A comparative study of achievements and leaderboards in the context of learning software testing

The practice of software testing is struggling to become widespread in the software development industry. This observation also applies to the academic world, where students often devote little energy to this activity, due to lack of motivation or time. To address these issues, this study explores the use of gamification as a lever of engagement in software testing. Following a state-of-the-art review of testing techniques and gamification principles applied to software development, an existing IntelliJ plugin was reused and enhanced. Initially centered on a system of achievements, this plugin was supplemented by a leaderboard, enabling a comparison of these two approaches. Achievements are badges, here represented by trophies, awarded when the user reaches certain levels of progress in the plugin. A leaderboard, on the other hand, is a table that ranks the various participants according to the points they have earned. The aim is to determine which mode favors student involvement, while having better performance in test writing.

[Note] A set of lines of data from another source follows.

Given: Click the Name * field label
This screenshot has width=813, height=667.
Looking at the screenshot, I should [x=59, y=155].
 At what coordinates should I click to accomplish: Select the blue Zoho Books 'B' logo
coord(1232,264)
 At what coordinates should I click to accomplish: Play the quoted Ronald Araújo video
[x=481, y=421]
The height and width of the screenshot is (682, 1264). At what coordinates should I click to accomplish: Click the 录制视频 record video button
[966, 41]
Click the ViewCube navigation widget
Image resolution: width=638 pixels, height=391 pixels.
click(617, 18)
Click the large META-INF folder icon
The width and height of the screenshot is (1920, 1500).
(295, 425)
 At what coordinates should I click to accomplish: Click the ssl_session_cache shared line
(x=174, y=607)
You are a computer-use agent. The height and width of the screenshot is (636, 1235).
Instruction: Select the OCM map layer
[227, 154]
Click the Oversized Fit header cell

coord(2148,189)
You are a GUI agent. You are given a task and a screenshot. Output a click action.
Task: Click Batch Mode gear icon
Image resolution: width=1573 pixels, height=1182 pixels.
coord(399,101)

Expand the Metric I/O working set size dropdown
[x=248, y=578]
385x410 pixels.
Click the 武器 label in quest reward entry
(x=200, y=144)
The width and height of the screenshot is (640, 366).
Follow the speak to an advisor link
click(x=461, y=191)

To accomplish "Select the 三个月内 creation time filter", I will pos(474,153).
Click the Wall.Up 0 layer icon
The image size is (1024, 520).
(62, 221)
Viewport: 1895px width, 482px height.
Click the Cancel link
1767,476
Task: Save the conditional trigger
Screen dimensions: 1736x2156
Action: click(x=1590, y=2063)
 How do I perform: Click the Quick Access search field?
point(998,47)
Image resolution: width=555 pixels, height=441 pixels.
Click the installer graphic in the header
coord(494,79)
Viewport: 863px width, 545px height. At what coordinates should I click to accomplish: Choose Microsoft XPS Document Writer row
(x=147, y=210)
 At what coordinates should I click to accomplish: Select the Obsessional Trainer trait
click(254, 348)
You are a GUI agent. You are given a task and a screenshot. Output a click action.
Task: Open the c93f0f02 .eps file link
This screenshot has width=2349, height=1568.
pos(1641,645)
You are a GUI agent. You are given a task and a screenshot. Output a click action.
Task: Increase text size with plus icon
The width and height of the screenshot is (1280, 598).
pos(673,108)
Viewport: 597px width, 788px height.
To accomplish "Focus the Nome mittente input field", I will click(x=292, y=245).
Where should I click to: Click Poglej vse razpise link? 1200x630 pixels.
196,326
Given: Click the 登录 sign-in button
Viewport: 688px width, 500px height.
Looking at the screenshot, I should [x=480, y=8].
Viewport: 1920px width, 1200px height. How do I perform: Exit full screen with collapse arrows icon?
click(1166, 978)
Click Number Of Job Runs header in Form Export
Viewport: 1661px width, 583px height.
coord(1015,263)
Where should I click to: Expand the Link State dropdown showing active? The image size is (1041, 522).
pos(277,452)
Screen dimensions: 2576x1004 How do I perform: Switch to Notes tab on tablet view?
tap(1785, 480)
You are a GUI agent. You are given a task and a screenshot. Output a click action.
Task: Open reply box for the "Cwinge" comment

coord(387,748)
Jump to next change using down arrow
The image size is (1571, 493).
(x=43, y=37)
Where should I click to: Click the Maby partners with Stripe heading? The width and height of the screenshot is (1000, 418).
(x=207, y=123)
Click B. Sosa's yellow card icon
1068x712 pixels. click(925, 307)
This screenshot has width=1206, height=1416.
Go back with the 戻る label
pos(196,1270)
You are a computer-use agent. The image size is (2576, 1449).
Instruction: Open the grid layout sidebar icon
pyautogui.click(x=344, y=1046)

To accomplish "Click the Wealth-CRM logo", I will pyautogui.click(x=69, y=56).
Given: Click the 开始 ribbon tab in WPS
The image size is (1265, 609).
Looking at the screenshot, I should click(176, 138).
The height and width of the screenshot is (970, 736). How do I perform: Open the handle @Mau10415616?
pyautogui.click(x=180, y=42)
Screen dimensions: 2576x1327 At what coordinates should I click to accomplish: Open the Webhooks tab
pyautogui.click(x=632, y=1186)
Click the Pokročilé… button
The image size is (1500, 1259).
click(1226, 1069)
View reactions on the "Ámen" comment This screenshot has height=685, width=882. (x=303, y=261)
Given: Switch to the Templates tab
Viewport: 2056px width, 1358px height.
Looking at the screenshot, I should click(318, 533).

An experiment has been carried out using a protocol that includes a cross-over study on two groups of computer science students. The aim was to measure the impact of each game mode on user involvement, as well as performance in terms of code coverage and mutation score. Data was collected via survey distributed to participants and via metrics automatically recorded by the plugin. The results show a preference for the achievements mode, perceived as more engaging and more sustainable over the long term. On the other hand, the code coverage and mutation score measures did not clearly distinguish between the two modes. These results were probably due to a low rate of valid projects for the analysis. Out of 45 users present for the experiment, only eight sent in a project that can be compiled for each session. Despite this, the effect size analysis suggests a slight trend in favor of achievements, without however reaching statistical significance.